** Records provided follows **
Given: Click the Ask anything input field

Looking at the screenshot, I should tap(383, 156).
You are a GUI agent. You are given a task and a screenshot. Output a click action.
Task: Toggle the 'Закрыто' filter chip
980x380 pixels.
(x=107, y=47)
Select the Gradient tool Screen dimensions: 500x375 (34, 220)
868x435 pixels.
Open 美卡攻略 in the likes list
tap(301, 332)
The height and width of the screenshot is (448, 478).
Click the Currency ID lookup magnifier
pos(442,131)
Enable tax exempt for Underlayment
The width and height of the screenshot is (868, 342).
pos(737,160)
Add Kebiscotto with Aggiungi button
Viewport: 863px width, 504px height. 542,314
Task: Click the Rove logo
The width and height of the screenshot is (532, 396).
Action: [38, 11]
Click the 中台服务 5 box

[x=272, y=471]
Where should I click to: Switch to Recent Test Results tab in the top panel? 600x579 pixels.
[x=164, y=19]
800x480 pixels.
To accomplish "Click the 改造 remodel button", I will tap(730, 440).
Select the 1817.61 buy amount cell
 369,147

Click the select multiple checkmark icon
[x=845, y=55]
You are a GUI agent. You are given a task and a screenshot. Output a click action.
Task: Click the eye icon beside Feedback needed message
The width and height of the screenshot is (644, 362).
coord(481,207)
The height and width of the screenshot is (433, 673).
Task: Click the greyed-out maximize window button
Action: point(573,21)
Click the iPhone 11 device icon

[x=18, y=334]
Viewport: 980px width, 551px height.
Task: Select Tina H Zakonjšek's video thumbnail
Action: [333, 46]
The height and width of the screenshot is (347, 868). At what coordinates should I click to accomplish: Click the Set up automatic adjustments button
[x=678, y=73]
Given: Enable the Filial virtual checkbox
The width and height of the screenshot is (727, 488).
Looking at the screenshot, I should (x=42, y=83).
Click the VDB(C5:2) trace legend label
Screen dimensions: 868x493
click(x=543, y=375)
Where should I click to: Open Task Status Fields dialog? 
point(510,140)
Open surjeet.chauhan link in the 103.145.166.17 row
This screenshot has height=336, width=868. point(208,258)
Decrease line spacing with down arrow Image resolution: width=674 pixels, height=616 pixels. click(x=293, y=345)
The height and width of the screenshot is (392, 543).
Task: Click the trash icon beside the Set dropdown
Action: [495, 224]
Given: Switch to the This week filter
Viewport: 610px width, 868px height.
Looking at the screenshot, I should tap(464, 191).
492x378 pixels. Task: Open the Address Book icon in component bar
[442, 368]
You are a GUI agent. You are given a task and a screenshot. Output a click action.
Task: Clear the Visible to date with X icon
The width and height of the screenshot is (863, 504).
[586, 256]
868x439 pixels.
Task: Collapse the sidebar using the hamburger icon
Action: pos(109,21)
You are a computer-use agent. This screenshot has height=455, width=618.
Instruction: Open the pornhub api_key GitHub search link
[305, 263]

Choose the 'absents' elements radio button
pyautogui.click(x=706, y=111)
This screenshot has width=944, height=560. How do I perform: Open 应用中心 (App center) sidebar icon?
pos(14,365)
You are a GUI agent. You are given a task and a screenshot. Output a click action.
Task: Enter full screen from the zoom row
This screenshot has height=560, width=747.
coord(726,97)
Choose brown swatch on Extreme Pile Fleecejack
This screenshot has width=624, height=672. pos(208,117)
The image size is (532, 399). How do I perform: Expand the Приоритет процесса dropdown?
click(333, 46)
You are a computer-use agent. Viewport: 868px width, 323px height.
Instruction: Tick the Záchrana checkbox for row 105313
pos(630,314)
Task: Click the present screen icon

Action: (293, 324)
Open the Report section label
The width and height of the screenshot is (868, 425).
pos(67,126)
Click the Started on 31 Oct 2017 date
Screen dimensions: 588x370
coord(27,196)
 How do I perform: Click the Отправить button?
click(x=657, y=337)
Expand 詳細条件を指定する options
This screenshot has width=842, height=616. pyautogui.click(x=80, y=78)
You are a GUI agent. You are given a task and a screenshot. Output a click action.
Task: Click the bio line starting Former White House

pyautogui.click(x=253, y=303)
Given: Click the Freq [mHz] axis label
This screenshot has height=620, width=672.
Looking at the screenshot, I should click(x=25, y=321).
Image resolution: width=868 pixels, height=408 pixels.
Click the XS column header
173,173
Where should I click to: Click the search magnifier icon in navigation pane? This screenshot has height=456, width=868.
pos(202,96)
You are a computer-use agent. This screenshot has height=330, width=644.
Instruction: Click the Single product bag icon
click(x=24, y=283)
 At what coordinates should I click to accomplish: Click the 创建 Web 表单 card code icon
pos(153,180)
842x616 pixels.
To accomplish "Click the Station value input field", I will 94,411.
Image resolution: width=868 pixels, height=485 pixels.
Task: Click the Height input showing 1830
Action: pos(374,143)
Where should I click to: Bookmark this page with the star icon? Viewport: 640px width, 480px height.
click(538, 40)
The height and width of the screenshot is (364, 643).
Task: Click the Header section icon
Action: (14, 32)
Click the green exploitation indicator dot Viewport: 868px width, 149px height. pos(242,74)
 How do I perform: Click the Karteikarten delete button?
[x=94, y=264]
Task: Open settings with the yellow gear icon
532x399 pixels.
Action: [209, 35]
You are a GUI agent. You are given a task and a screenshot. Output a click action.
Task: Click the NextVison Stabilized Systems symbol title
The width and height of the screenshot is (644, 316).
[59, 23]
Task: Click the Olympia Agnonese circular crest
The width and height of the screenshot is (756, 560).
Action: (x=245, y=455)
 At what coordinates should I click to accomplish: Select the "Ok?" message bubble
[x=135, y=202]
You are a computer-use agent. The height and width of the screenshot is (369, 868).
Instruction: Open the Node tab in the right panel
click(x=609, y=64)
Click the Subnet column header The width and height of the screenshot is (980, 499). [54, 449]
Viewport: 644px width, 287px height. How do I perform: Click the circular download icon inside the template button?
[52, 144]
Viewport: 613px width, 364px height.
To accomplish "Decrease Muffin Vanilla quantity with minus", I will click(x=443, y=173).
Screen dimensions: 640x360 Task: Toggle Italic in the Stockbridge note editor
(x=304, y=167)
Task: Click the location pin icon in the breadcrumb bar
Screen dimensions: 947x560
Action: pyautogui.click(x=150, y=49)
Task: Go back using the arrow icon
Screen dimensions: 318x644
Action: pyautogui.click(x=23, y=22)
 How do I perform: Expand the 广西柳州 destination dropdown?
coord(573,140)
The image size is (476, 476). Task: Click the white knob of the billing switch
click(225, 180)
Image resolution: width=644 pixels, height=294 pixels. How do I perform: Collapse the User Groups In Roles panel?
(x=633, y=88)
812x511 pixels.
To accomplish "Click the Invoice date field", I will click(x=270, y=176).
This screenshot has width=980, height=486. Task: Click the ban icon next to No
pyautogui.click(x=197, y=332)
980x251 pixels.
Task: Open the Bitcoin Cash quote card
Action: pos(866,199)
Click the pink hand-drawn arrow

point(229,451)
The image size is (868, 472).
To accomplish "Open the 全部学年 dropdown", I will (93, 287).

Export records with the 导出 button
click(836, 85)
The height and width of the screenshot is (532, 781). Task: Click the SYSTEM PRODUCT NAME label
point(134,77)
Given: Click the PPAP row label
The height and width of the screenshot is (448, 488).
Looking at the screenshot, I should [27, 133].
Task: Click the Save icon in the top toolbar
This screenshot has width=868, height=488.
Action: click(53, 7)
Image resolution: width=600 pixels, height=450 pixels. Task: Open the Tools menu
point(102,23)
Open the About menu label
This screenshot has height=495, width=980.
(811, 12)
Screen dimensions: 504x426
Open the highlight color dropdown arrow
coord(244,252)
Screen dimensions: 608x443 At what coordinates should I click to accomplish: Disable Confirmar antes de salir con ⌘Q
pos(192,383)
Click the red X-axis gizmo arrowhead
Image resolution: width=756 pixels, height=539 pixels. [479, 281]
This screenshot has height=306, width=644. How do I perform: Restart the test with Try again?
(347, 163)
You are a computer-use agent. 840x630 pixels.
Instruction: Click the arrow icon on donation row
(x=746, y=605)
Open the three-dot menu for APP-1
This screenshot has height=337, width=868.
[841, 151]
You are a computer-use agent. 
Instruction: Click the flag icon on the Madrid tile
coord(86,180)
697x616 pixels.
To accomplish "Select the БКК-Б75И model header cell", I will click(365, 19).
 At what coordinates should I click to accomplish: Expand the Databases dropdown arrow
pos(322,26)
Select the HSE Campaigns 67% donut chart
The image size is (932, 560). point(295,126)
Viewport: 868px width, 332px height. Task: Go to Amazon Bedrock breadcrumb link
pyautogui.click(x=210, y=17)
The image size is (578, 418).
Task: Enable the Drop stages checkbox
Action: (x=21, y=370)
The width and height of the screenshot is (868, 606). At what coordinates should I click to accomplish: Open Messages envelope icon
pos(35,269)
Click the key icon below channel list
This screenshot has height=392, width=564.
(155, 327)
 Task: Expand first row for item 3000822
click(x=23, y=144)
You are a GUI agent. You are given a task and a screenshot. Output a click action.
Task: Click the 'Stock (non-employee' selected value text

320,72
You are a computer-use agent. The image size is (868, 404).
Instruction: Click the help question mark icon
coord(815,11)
** End of Records provided **
Within the data above, the span starting at the line containing "At what coordinates should I click to accomplish: Click the 创建" and ending at the line containing "Task: Click the NextVison" is to be retyped exactly, with no other lines.

 At what coordinates should I click to accomplish: Click the 创建 Web 表单 card code icon
pos(153,180)
842x616 pixels.
To accomplish "Click the Station value input field", I will 94,411.
Image resolution: width=868 pixels, height=485 pixels.
Task: Click the Height input showing 1830
Action: pos(374,143)
Where should I click to: Bookmark this page with the star icon? Viewport: 640px width, 480px height.
click(538, 40)
The height and width of the screenshot is (364, 643).
Task: Click the Header section icon
Action: (14, 32)
Click the green exploitation indicator dot Viewport: 868px width, 149px height. pos(242,74)
 How do I perform: Click the Karteikarten delete button?
[x=94, y=264]
Task: Open settings with the yellow gear icon
532x399 pixels.
Action: [209, 35]
You are a GUI agent. You are given a task and a screenshot. Output a click action.
Task: Click the NextVison Stabilized Systems symbol title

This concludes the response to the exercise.